Getting rid of (most) annotations? (Is: Question: Individual annotations vs One large annotation)

Wed Oct 5 12:10:32 CEST 2011

Hi Georg,

thanks for arguing the case. This helps me to understand your reasoning better 
as you have more time to consider the issue.

Am Saturday, 1. October 2011 10:26:39 schrieb Georg C. F. Greve:
> On Friday 30 September 2011 22.38:36 Bernhard Reiter wrote:

> Ultimately every case where information is strongly associated to a single
> folder, and every case where potentially meta-information is changing over
> hundreds of thousands of objects, e.g. tagging the results of a search,
> would force hundreds of thousands of objects to be deleted, re-written and
> re-parsed by every client connected to that account, and some of these
> objects will be several megabytes large. This is a very heavy operation in
> comparison to noting a single annotation change.

My mental model so far did not include things like "tagging a search",
in fact I believe I do not fully understand what is being done there.
I agree that it sounds like being a bad case for in-object-configuration.

[..]

> > Yes, I would not save the configuration for an email folder within this
> > email folder. So it has to be saved in a configuration folder, probably
> > in a must- have configuration default folder if there is no other or in a
> > subfolder. But the Kolab Client knows it is there and where to find it.
> > Email client would not touch that folders, so no risk of breakage.
>
> Because a client does not know which object have references on this folder
> unless it has parsed every one of them, which otherwise may not be
> necessary,

I agree, thought my argument here is: 
The client will have to parse those configuration objects anyway
and can exclude some. E.g. all the levels from the folder in question to the 
top would need to be parsed, but not the lower levels of other branches.
Usually I would expect the data size and change frequency to be low,
compared to the rest of the data.

> and because the client may not have the permissions to adjust 
> the path of the configuration object in shared user scenarios, or may not
> even see it, your argument actually does not counter the point.

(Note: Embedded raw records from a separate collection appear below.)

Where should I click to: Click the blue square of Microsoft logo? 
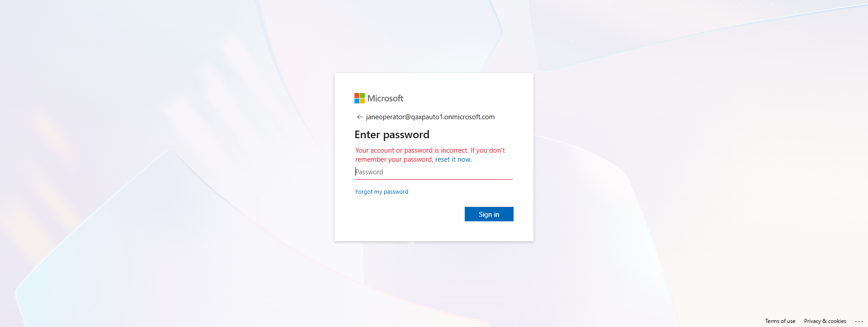357,101
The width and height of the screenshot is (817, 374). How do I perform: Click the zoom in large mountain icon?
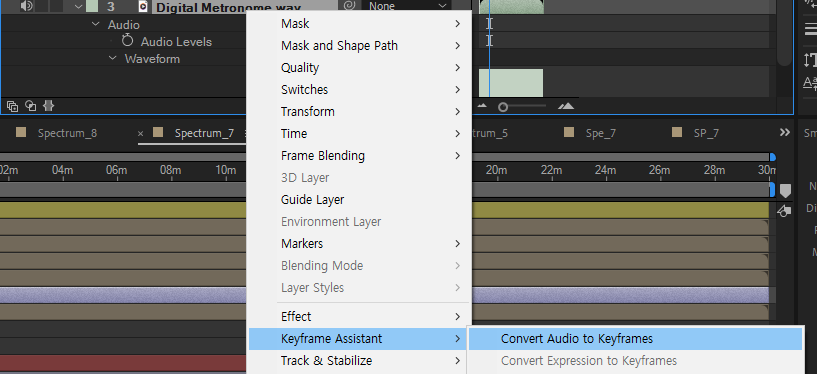(x=565, y=106)
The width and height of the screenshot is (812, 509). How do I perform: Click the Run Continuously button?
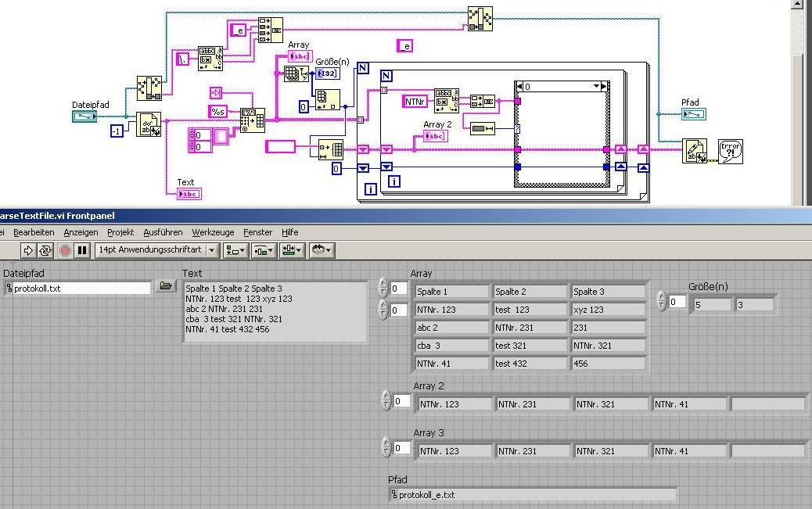pos(45,251)
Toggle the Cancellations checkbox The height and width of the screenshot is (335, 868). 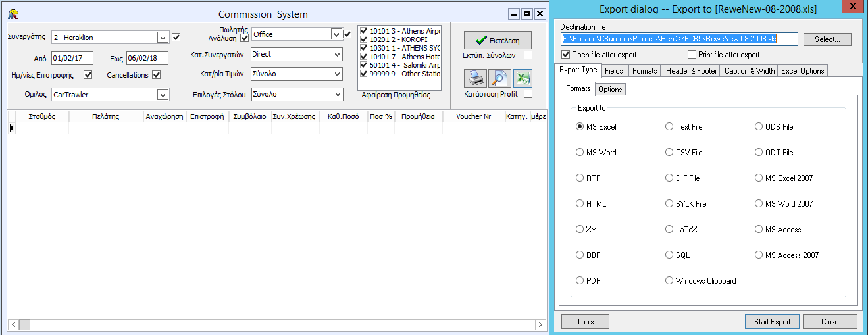point(156,75)
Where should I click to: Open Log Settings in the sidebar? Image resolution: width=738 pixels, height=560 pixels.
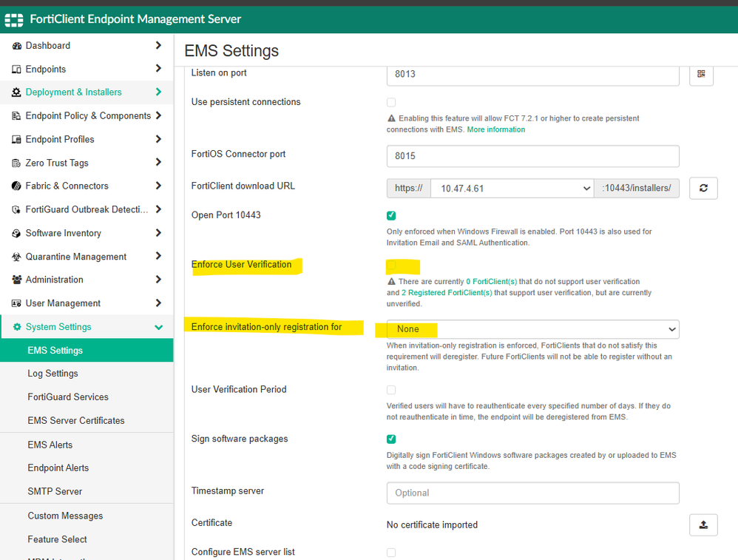click(53, 374)
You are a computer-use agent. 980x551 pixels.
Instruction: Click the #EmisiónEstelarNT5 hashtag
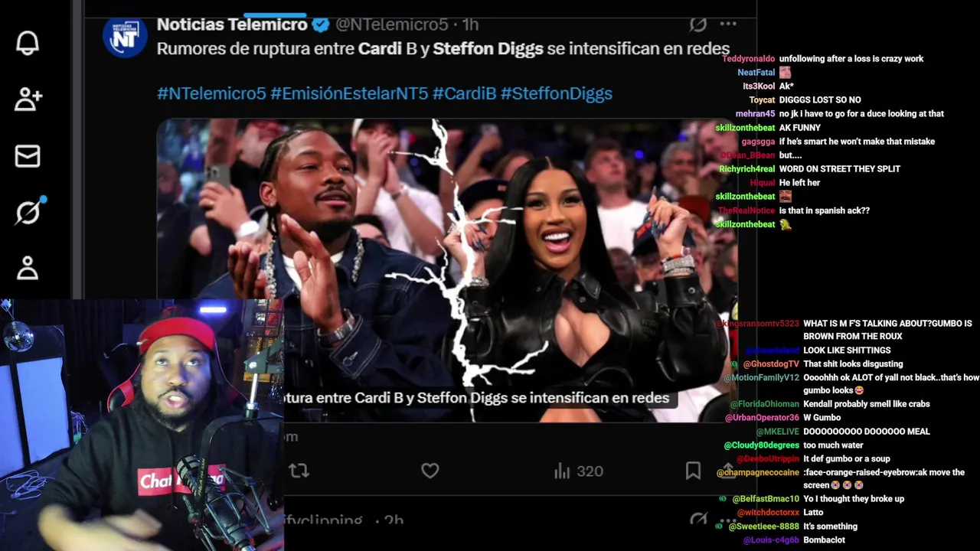[x=349, y=93]
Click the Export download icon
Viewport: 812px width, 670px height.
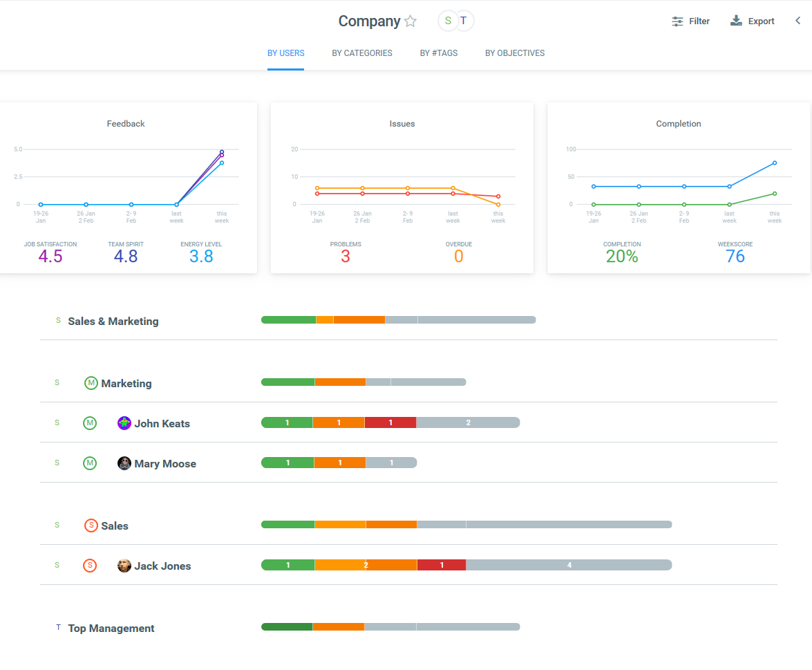click(x=736, y=21)
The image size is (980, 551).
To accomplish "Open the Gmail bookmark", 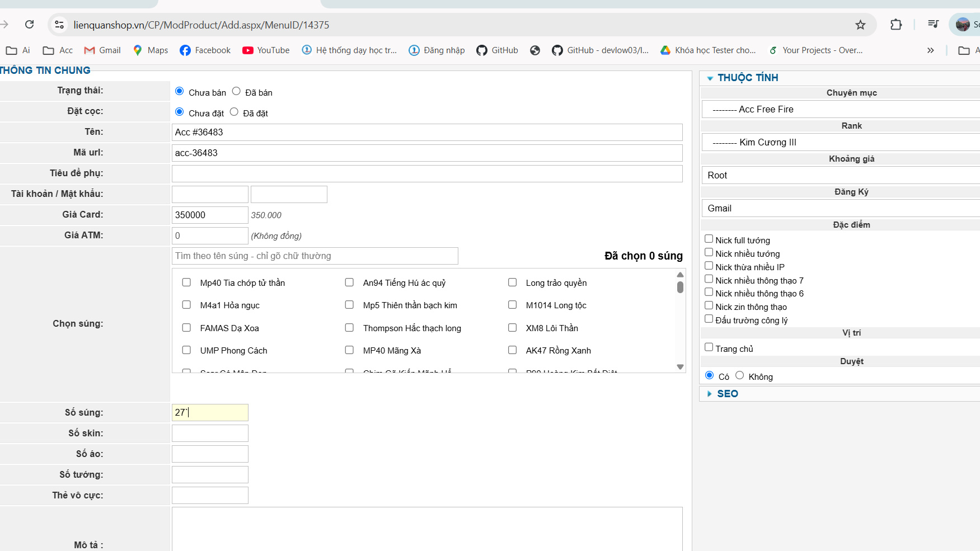I will pos(102,50).
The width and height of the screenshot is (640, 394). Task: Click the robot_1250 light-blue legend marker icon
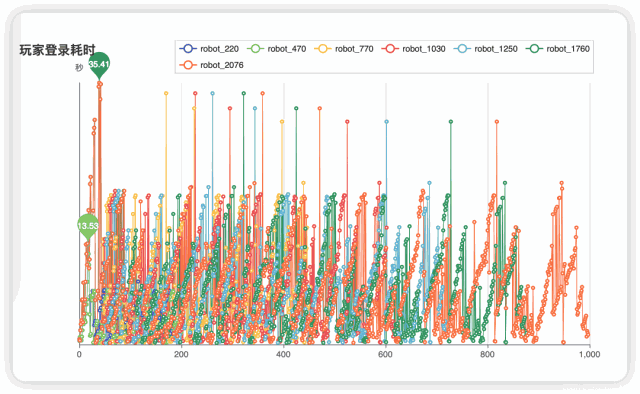pyautogui.click(x=462, y=49)
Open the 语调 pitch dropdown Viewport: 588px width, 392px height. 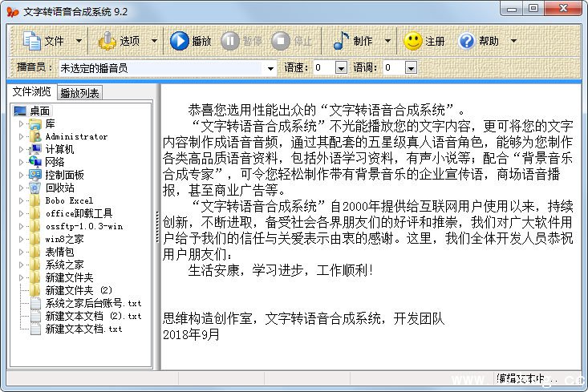coord(411,68)
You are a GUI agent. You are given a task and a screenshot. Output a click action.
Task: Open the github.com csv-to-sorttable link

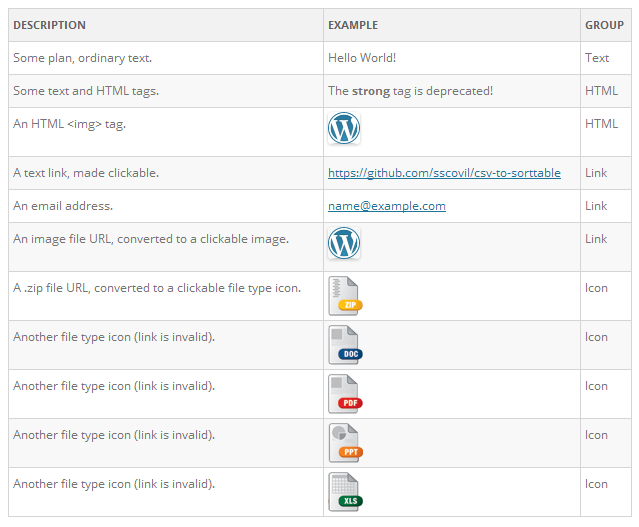[x=444, y=173]
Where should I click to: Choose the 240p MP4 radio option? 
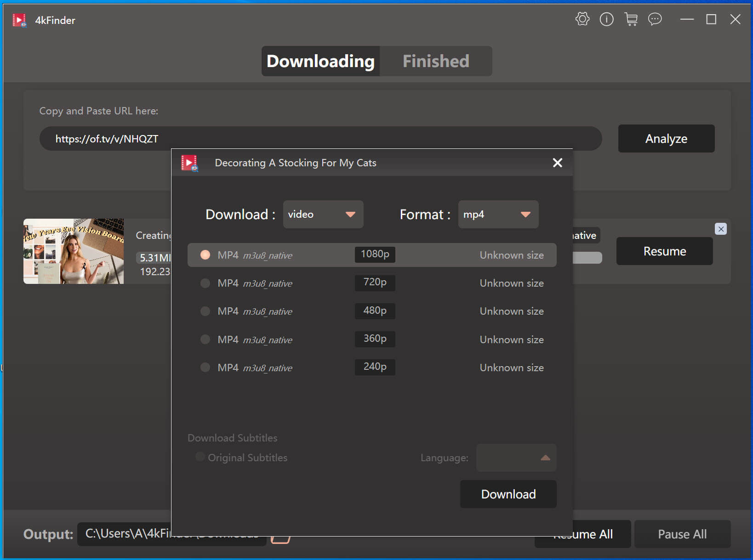coord(205,368)

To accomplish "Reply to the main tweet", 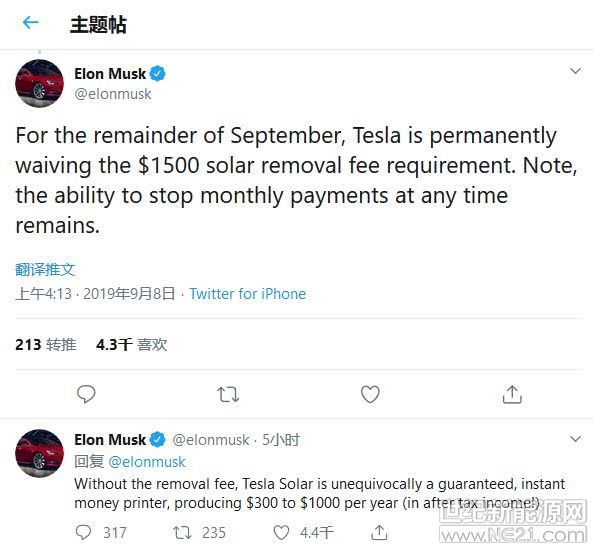I will [86, 394].
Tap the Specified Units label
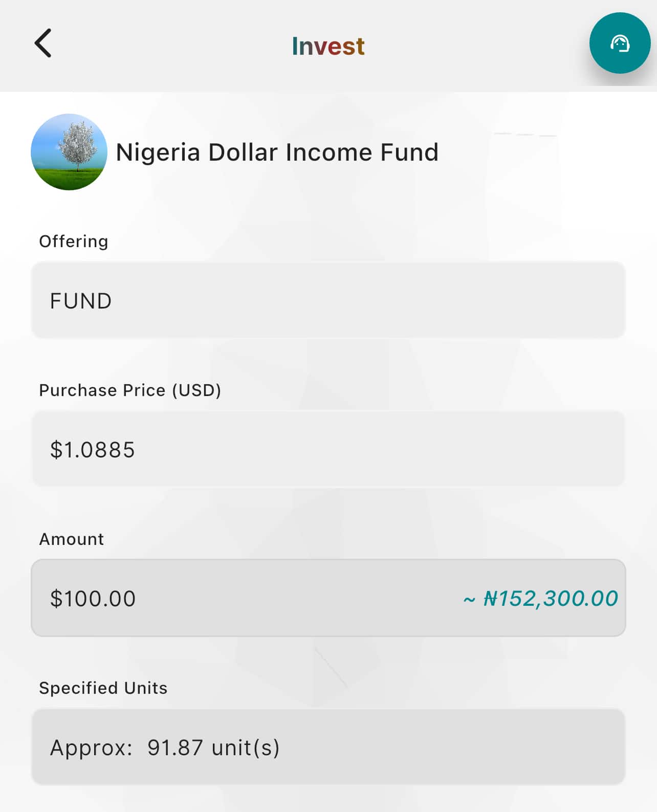The height and width of the screenshot is (812, 657). (x=103, y=688)
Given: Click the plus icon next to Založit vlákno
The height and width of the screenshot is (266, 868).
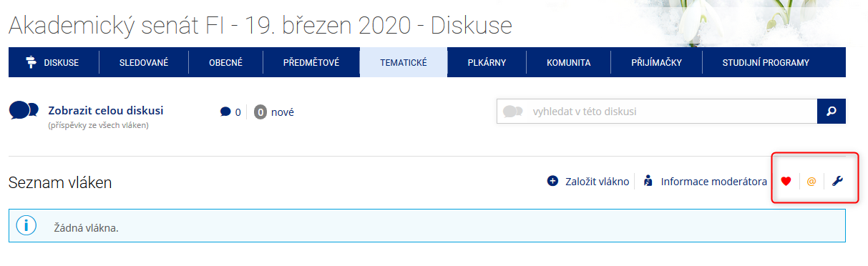Looking at the screenshot, I should pos(552,182).
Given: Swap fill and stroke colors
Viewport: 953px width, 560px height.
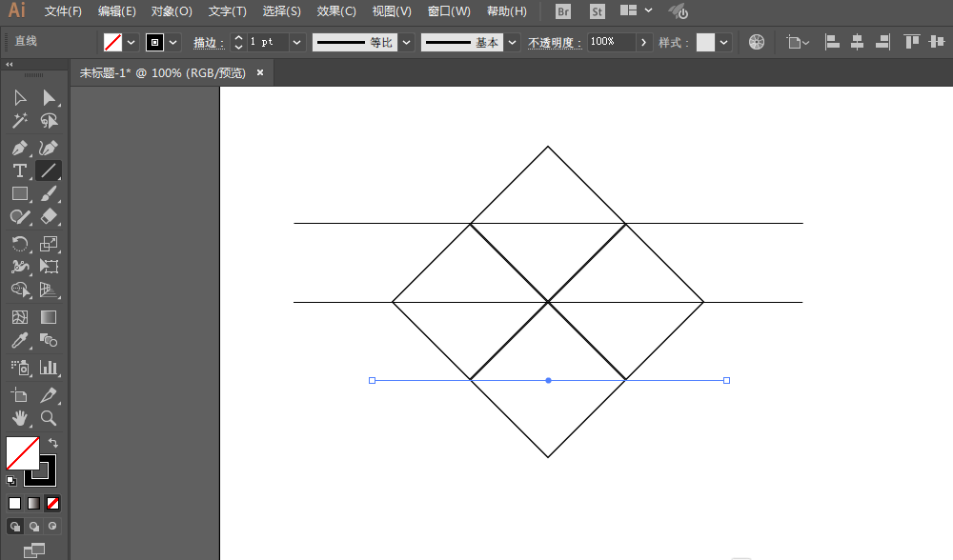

Yes, this is a difficulty.
Partly I believe there are some similiar issues in the annotation case.
E.g. I have a private configuration option attached to a folder of somebody 
else and this person then renames and moves the folder. Now the folder
might have gotten a new purpose or meaning and my configuration options
may not fit that change.

Maybe we need a notice to all readers of a folder from name and location A to 
B so they can adjust. Add an optional comment.
Anyway renames and moves of shared folder are a rare operation in my view.

> > There is a hiearchy defined in KEP9, so a setting specifically for one
> > folder does not have a conflict. Conflict resolution for concurrent
> > writes can be handled like all other conflict resolution: the next
> > interactive client preferably asks the user or decides.
>
> I know you're an avid fan of additional user interaction. 

Untrue, I completely agree with your next paragraph:

> Personally I 
> think that for cases where clients *can* behave reasonably without such
> interaction, they should do so in the interest of usability. Making a
> conceptual decision that leads to deteriorated usability is not a good
> option, in my view.

I just disagree that this is a conceptual decision having this effect.
User interaction if it cannot be avoided should be done at the right
point. We are trying to find those parts of the concept.

> But your point actually did not really respond to the point made.
>
> The XML space does not know a concept similar to namespaces which
> annotations provide, and trying to emulate it becomes *very* complex.

I'm probably not grasphing this fully, but using the imap namespace
paths and then the annotation namespace seems to be straight forward
and in the same level of complexity.

> > A subfolder or the default configuration folder would be easy to parse.
> > Quite likely a client would do this close to startup on this account,
> > because the prefered and recommended mode of operation is
> > a fully cached client, [...]
>
> I understand that your points are from the perspective of a particular
> fully cached client and the design decisions it made in its data handling
> backend which might require a change to efficiently deal with annotations.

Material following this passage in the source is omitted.